One of the benefits of studying local history is the gift of perspective. Events that at first appear random begin to fit like puzzle pieces into a larger narrative.
For example, here are two very different New Year’s Day events, widely separated by time:
The first describes the arrival of the original pioneers to the land that became Terrace Park, led by the intrepid Revolutionary war veteran, Captain Abraham Covalt.
“On New Year’s Day, 1789, the Captain, his wife and ten children, and 33 other of his party left Bedford County, Pennsylvania. They made their way down the Ohio to their new home, traveling in two flatboats. One of these carried, besides agricultural implements, a number of the first cattle, horses, sheep and swine that had yet been bought to the country of the Miamis…. For want of better accommodations, a tent was raised on the banks of the little Miami. The women and children huddled in their indifferent shelter against the bitter cold and sleet of that memorable winter while the men went up the valley to make a clearing and construct a fire.” (Excerpt from an article by Stan Miller from The Village Views May 1969.)

[WHAT IS EXPECTED]: From the passage on Terrace Park's local history above, quote the part that begins with "For example, here" and ends with "Captain Abraham Covalt.".

[ITEMS]:
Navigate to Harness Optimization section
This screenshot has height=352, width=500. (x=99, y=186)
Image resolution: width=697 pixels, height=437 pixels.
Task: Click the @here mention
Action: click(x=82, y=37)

[EXERCISE ANSWER]:
For example, here are two very different New Year’s Day events, widely separated by time:
The first describes the arrival of the original pioneers to the land that became Terrace Park, led by the intrepid Revolutionary war veteran, Captain Abraham Covalt.